» **Prompt**: Each line below with the string "screenshot" should be copied.

» **Source material**:

════

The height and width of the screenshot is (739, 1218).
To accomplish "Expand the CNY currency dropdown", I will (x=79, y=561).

════

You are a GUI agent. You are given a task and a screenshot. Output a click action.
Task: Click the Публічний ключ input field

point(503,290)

════

» **Result of this task**:
The height and width of the screenshot is (739, 1218).
You are a GUI agent. You are given a task and a screenshot. Output a click action.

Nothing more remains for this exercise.